Cuando las calles estén limpias de armas y sangre deberemos hacer varias revisiones. Es un deber frente a la historia, y principalmente frente a los muertos inocentes. Debe revisarse el cómo se tomó la decisión de ir a la guerra; quiénes, por qué. De eso hay mucho y se ata, desgraciadamente, a la agenda política: a quien llegue a Los Pinos en 2012. En otro nivel, incluso en la academia, deberemos revisar el modelo de desarrollo que se vendió para el norte del país y arrojó a los jóvenes a los brazos del narcotráfico y provocó fenómenos tristísimos, como los feminicidios. En 1983, Francisco Barrio Terrazas llegó a la alcaldía de Ciudad Juárez y desde 1992 gobernó Chihuahua. En 1986, Ernesto Ruffo Appel fue electo alcalde de Ensenada y después se convirtió en el primer gobernador de oposición. Desde entonces, una mezcla PAN-PRI de empresarios-políticos fue gobernando el norte, aplicando fórmulas que pondrían esa región a la vanguardia. Barrio y Ruffo, personajes simbólicos de ese cambio, no volvieron a ganar elecciones en sus entidades y el primero, para vergüenza pública, está en un exilio dorado en Canadá (es embajador) porque se sintió inseguro en su tierra natal.

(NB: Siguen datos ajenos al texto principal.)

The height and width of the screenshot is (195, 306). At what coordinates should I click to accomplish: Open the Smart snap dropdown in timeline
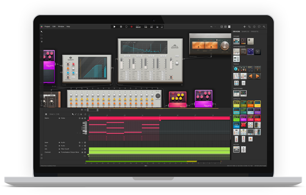coord(54,114)
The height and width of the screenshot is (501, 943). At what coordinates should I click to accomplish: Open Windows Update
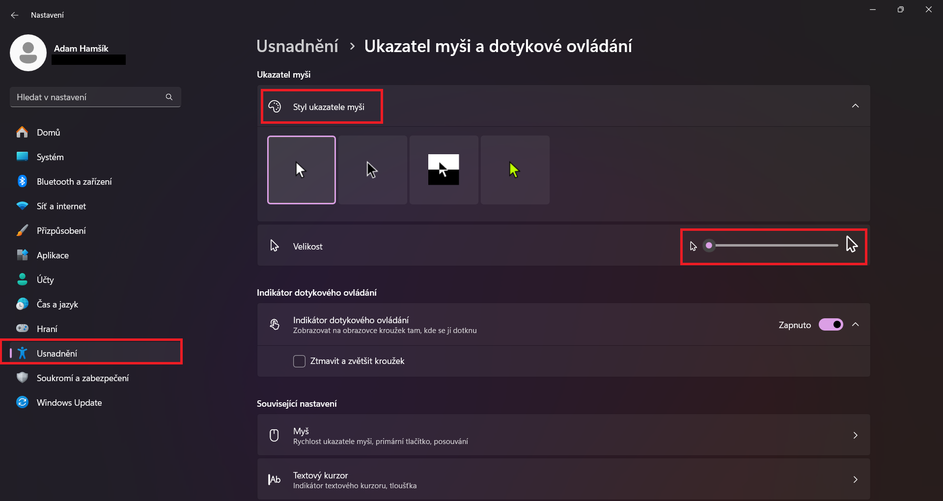pos(69,402)
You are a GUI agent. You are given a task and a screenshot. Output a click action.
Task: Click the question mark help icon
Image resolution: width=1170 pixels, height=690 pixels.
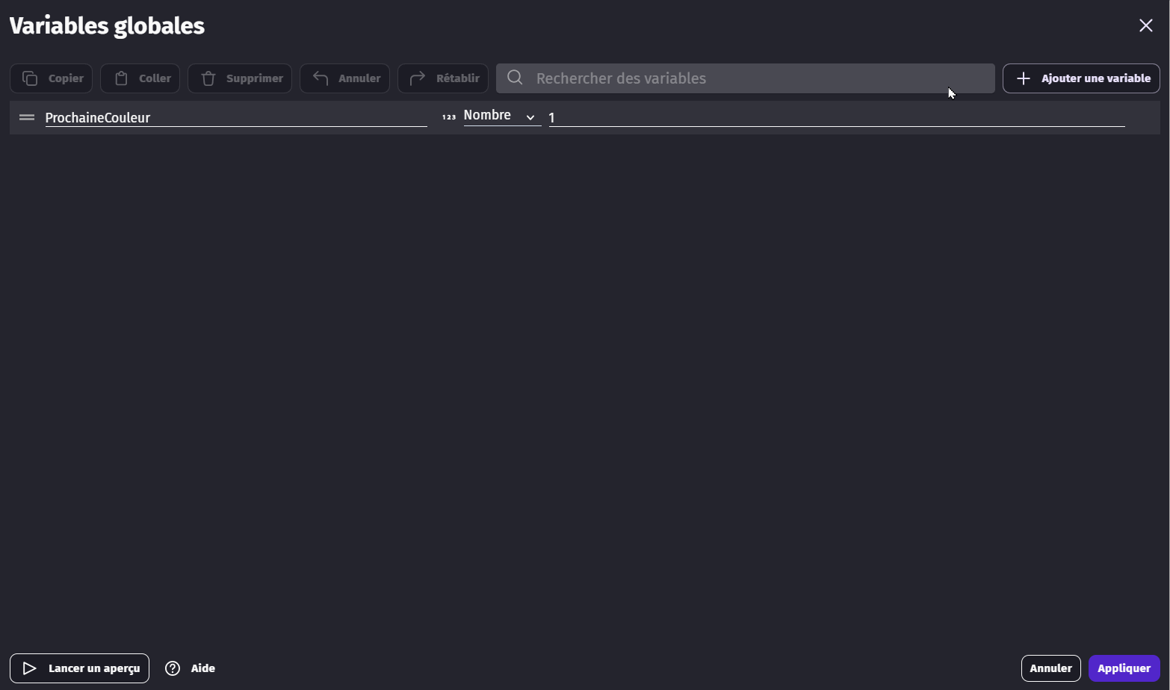(x=173, y=668)
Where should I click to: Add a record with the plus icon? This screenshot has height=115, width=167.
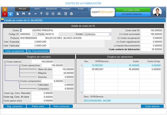30,14
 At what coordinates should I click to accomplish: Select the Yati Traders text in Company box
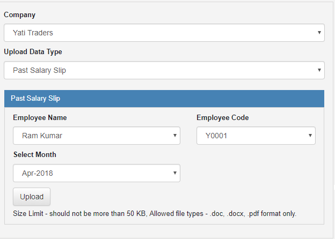tap(33, 33)
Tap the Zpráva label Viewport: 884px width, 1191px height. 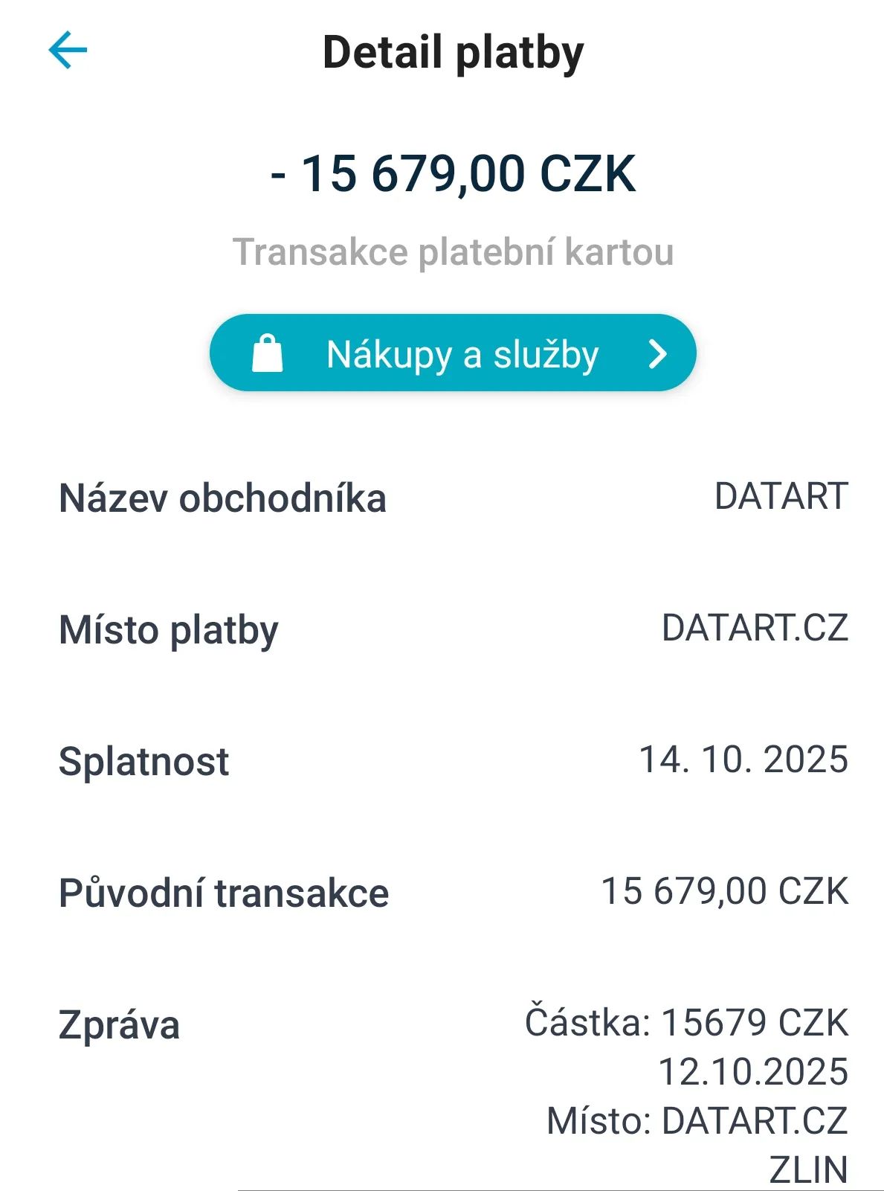click(119, 1025)
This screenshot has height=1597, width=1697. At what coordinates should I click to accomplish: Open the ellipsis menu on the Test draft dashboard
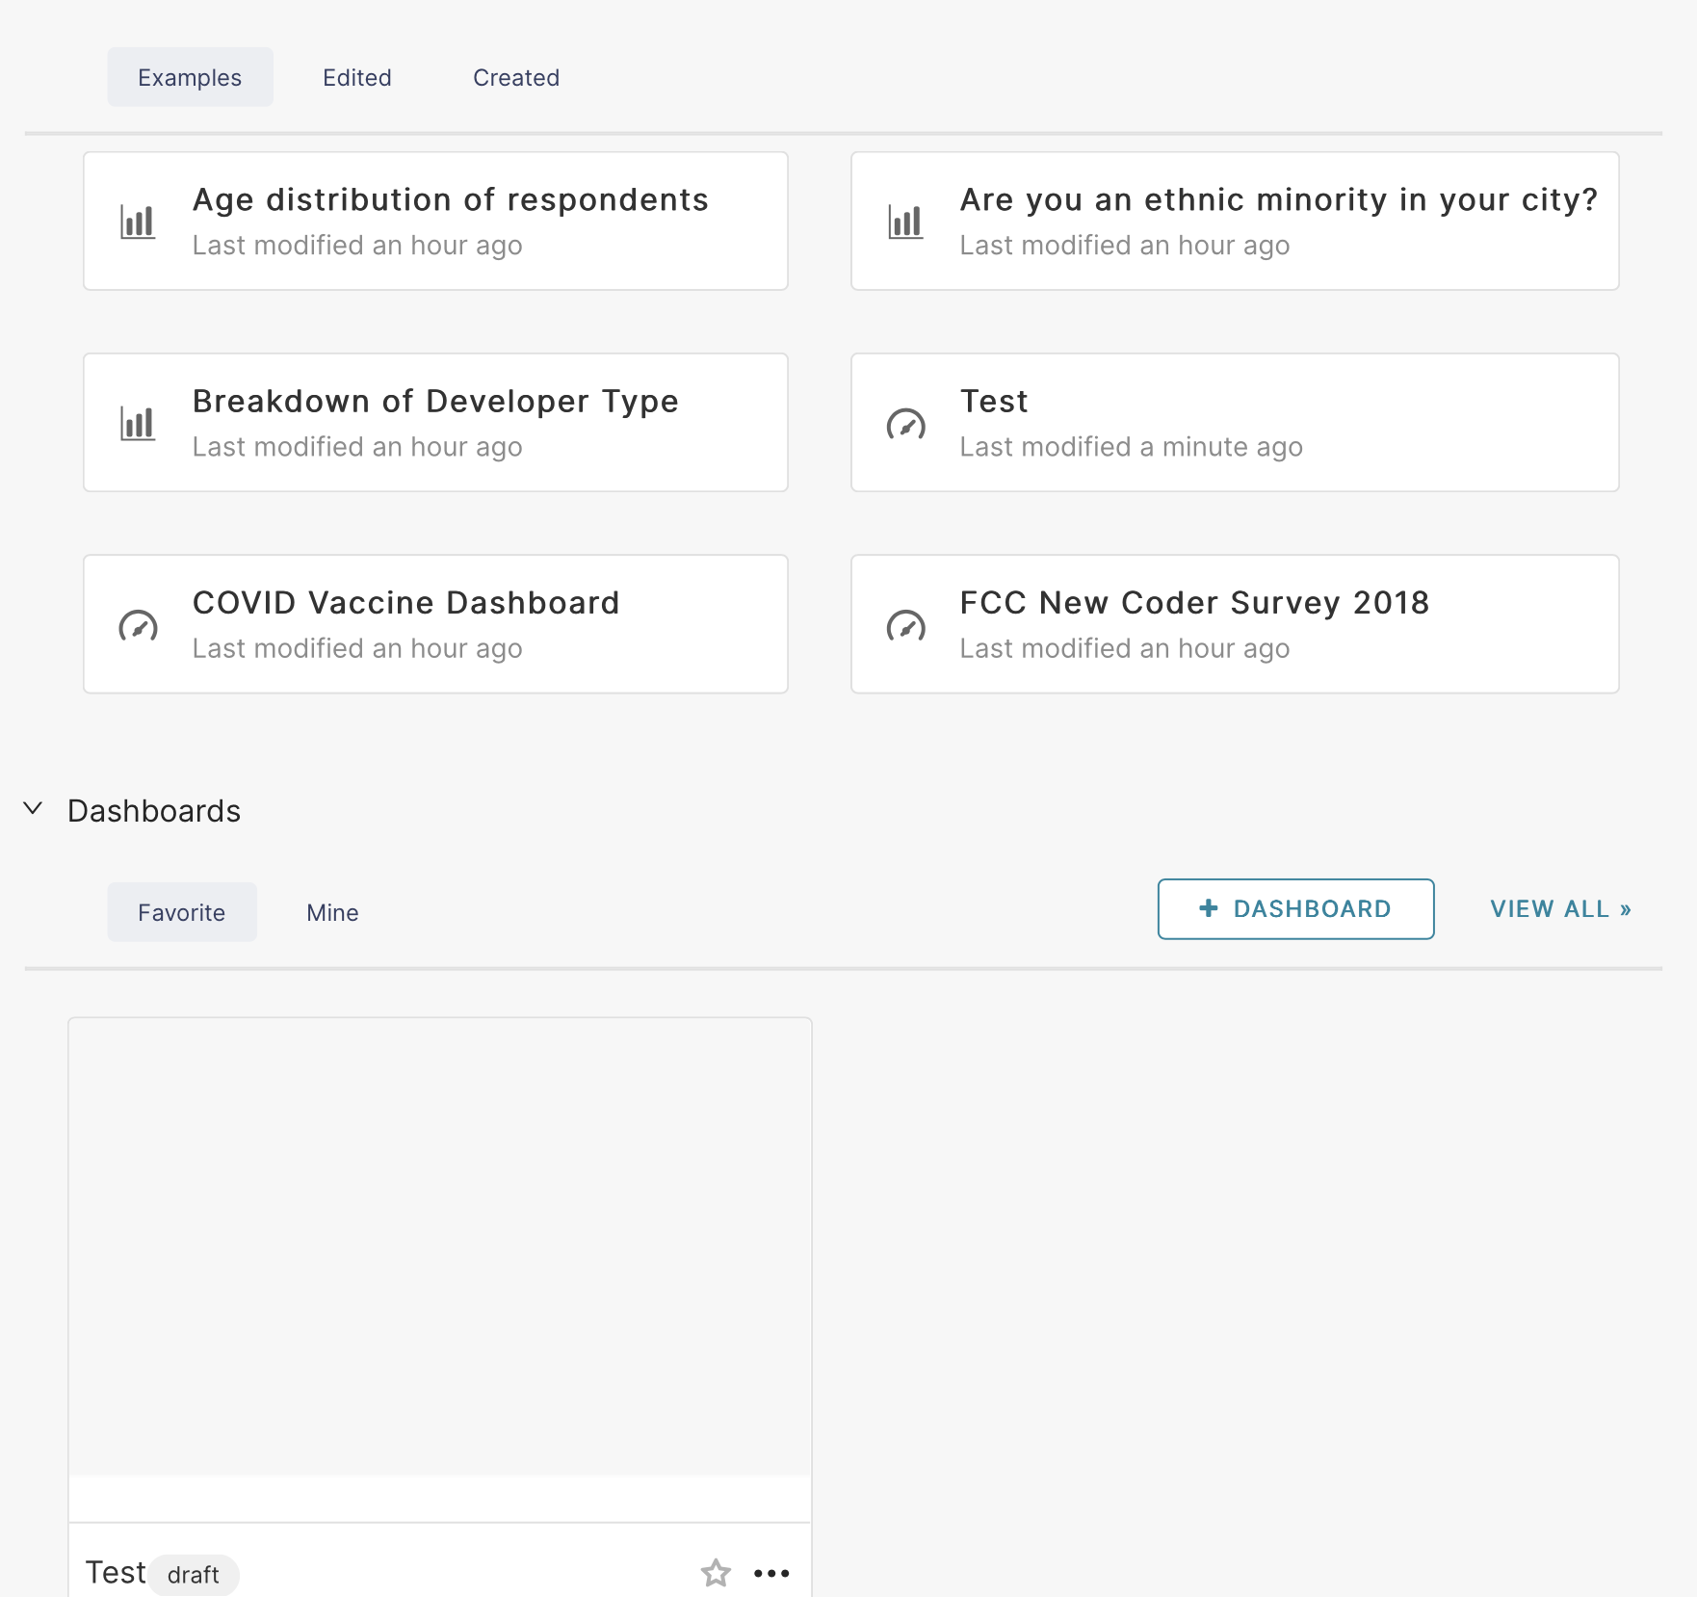(770, 1573)
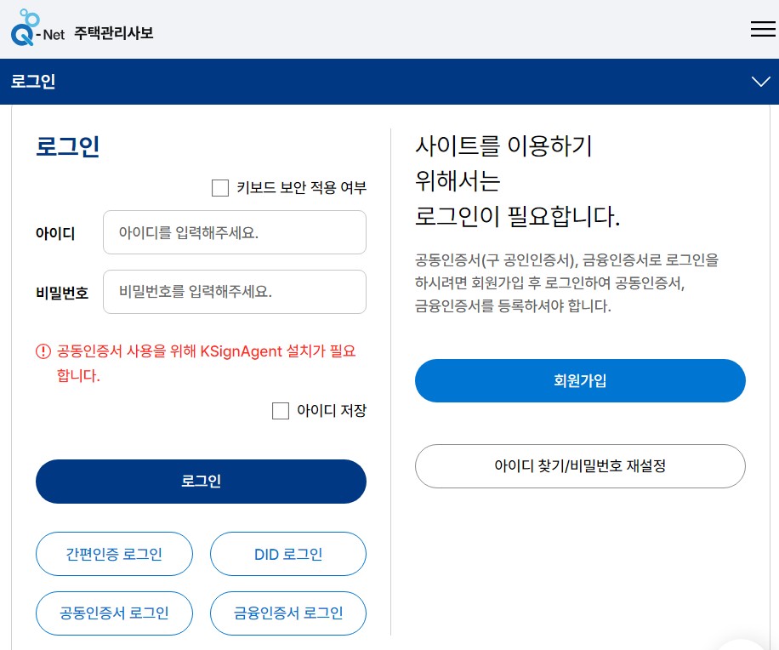Collapse the 로그인 banner with the chevron
779x650 pixels.
coord(759,81)
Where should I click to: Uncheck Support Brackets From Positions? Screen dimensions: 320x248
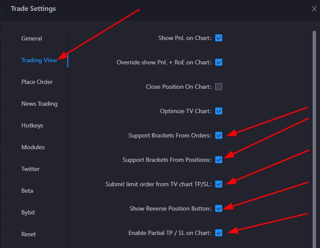coord(219,160)
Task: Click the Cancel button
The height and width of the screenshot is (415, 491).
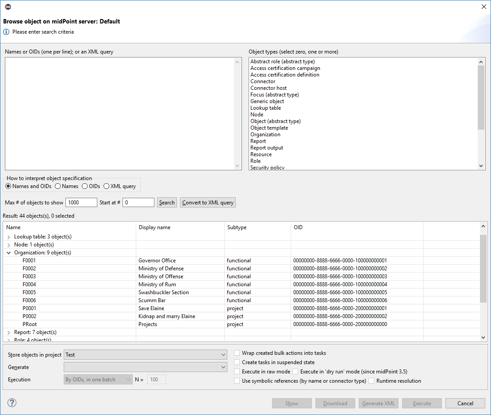Action: click(x=465, y=403)
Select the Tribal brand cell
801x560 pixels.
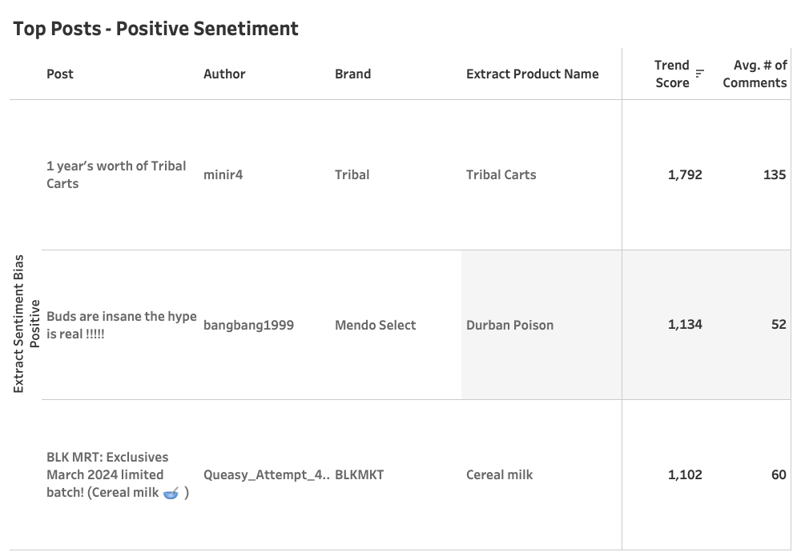tap(352, 175)
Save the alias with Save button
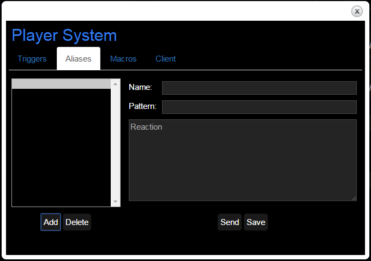 coord(256,222)
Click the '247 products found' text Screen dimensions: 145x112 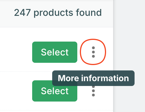point(58,12)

Bonita cosa. El tema es que se cumplirán 30 años de estos gobiernos y, ¿cuál es el resultado? Usted lo conoce.
En fin. Ya me puse denso y no es por las fechas, sino porque el país está así de jodido.
Usted que puede, disfrute. Y cuando celebre, cierre los ojos un instante y dedíquele un pensamiento a los que no celebrarán. Dedíquelo a miles de chihuahuenses, por ejemplo. Dedique un pensamiento a infinidad de regios, michoacanos, tamaulipecos, sinaloenses, etcétera. Dedique, si puede, un suspiro a esos que están en medio de esta guerra idiota por la que alguien debe pagar. Porque alguien debe pagar. Y si no, la Navidad misma no tiene sentido.
-Alejandro Páez Varela. Ciudad Juárez, 1968. Opina que desde que nació es fundamentalmente reportero. Todo lo demás constituye un agregado de la vida. Ha sido editor y funcionario de varios medios mexicanos, tanto del interior del país como de la ciudad de México. En 2007, junto con varios artistas publicó Paracaídas que no abre (2008); las letras son de él y las rolas, de ellos. Con Jorge Zepeda Patterson y otros colegas escribió Los amos de México (2007, 2011), Los suspirantes (2005), Los intocables (2007) y Los suspirantes 2012 (2011). En 1999 ganó el primer lugar del Premio Latinoamericano de Periodismo de Finanzas de Columbia University y Citibank. Sus últimos tres libros hablan de su origen, de Ciudad Juárez: La guerra por Juárez (2009) trata sobre la barbarie en esa frontera y el terrible error de lanzar una guerra por razones políticas y morales. En Corazón de Kaláshnikov (2009), su primera novela, rescató muchas de las historias que había recopilado como reportero de policiaca en El Mexicano, diario de esa ciudad. Y en No incluye baterías (2010) hace una especie de diario de dos años de vivir en un país tan sufrido como México.